Y en este embrollo, solo insinuado, la verdad reclamada ha adquirido definitivamente un adjetivo que la protege de más discusiones: la verdad científica. No me detendré en el tópico sino en que reconozcan conmigo, si lo ven así, que se ha extendido hasta la saciedad el salvoconducto de verdad científica para creernos al abrigo de nuevas controversias. Lejos de mí cualquier cercanía a los conspiranoicos, tan en boga en cuanto surge una complicación ética, social, climática o económica, pero con la pandemia de la covid, y sus teorizaciones, ya hemos tenido suficiente ración de todo lo que le debemos a la ciencia, y lo que ella necesita para llegar a una solución que va a progresar entre ensayos y logros a medida que el tiempo lo permita. Y el aprendizaje, este: de ella esperamos todo lo mejor y poco a poco en los medios, y de ella amamos que no nos sustituya en la elección de los fines de su encargo y, menos aún, en la respuesta a las preguntas últimas del ser humano.
O sea, que el humanismo ilustrado y el personalismo cristiano hace tiempo que nos han orientado con firmeza irrenunciable y convergente sobre qué metodología requiere la verdad, antes de lanzarnos en tromba a darla por ganada o heredada. Porque una cosa es que la amemos, y a la estela de ese amor busquemos con ahínco la verdad, y otra que esté a nuestra disposición porque somos un grupo de elegidos. Entre buscarla y seguirla con ahínco está el hallarla, y hallarla con razones de vida honesta, y no solo de inteligencia metafísica, es la cuestión por excelencia del vivir como humanos en la Tierra de todos. Las cosas se están poniendo difíciles para esta Tierra y para esta Humanidad únicas. ¿Tengo que hacer recuento de por qué?

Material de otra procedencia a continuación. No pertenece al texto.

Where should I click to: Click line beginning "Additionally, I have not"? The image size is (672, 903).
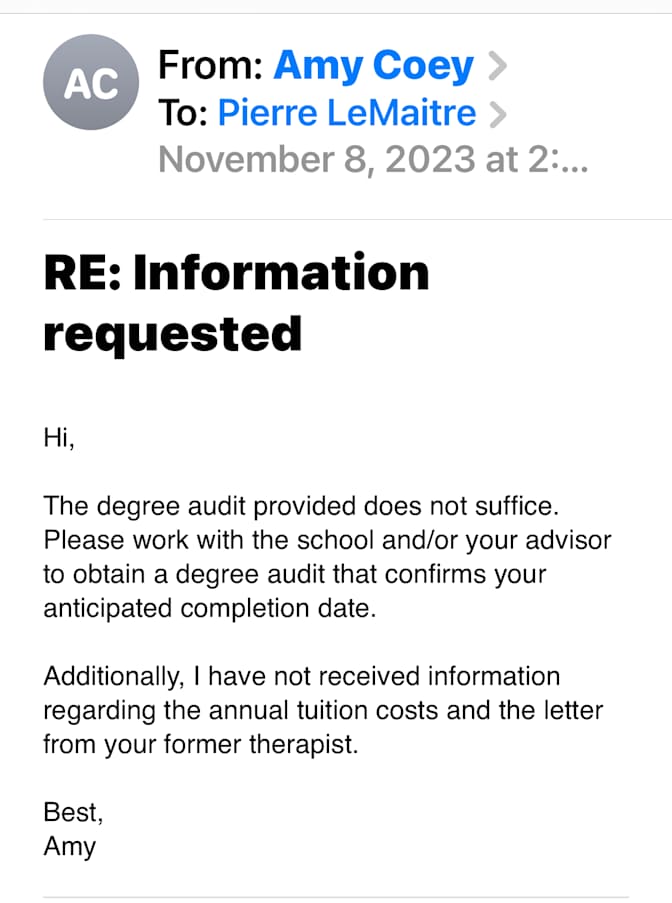[302, 676]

Hablábamos de los abusos cometidos en ese «les voy a decir la verdad» y por qué requiere acercarnos a ella con tiento, con una actitud intelectual y vital honesta. Y ¿qué es la honestidad intelectual? La objetividad, dirán los de la verdad ‘modernista’, conocerlo todo con objetividad y contarlo así. Todo conocimiento es interesado, dijo el filósofo, y lo es en mayor o menor proporción, importa esto, pero siempre en mucha. ¿Hay algún bien capaz de evitar ese interés particular y grosero? Y contesta el teólogo y el filósofo de la verdad, con minúscula y a la medida del ser humano, «sí, el mirar, valorar y ordenar la vida en común desde los últimos y, por tanto, desde el hambre y la sed de justicia samaritana para todos». No está mal como verdad sin caer en el exceso verbal.